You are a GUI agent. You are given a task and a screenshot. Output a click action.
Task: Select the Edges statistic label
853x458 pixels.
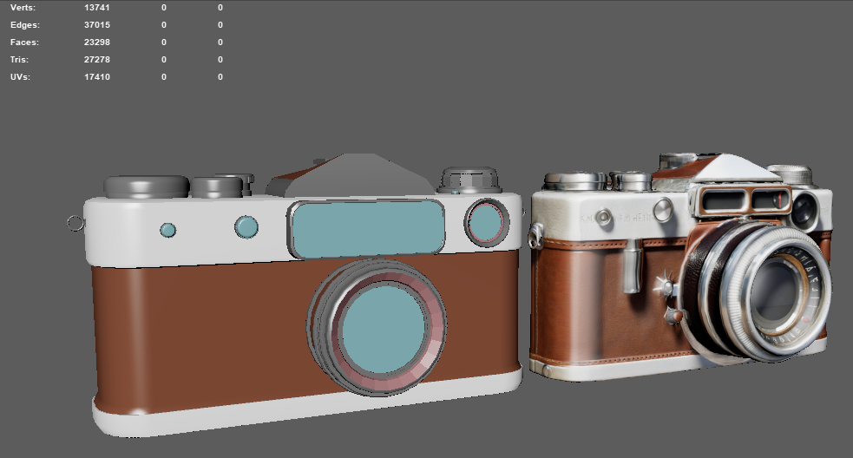click(25, 25)
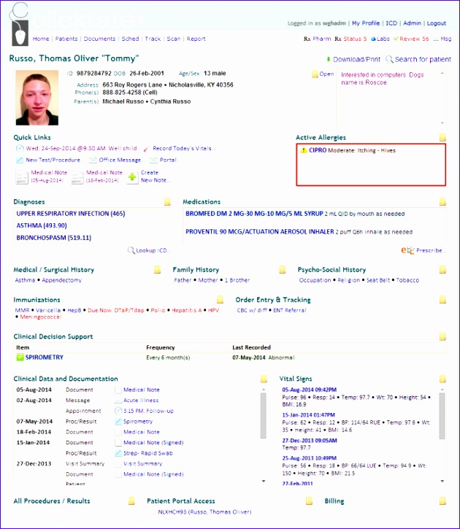Click the patient photo thumbnail
This screenshot has height=529, width=460.
click(38, 98)
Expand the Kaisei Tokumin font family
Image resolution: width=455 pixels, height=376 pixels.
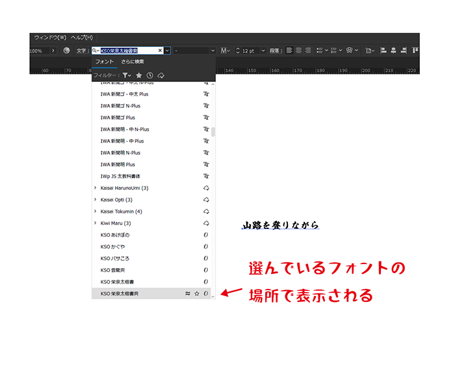pos(96,211)
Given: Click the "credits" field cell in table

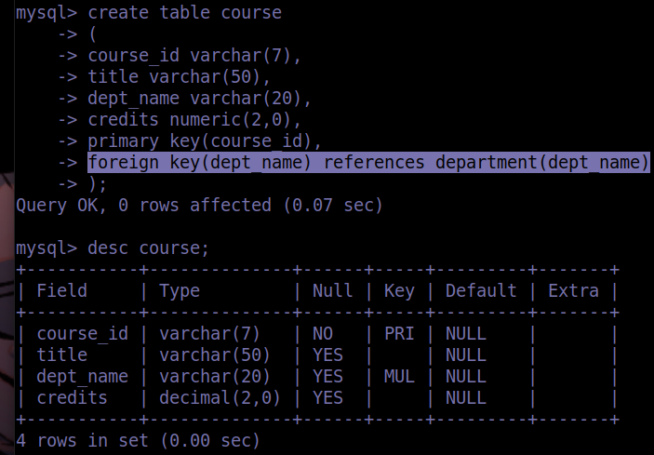Looking at the screenshot, I should (x=72, y=397).
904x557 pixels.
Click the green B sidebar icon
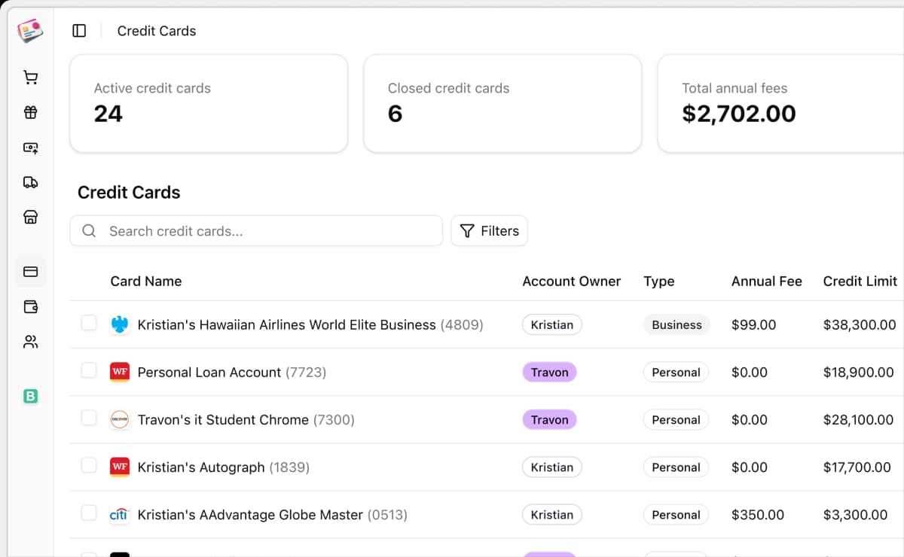[30, 397]
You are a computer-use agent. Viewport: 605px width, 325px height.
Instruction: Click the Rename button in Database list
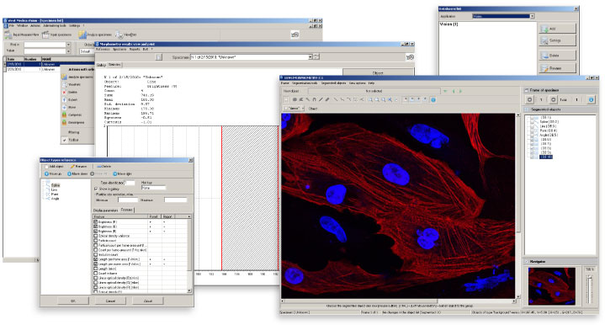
•••••
• **Exercise aim**:
Exclude every picture, then return precisely the lines that run from the line containing "You are a computer-use" through the end of the entries above.

• **Solution to this exercise**:
You are a computer-use agent. Viewport: 605px width, 325px height.
Instruction: Click the Rename button in Database list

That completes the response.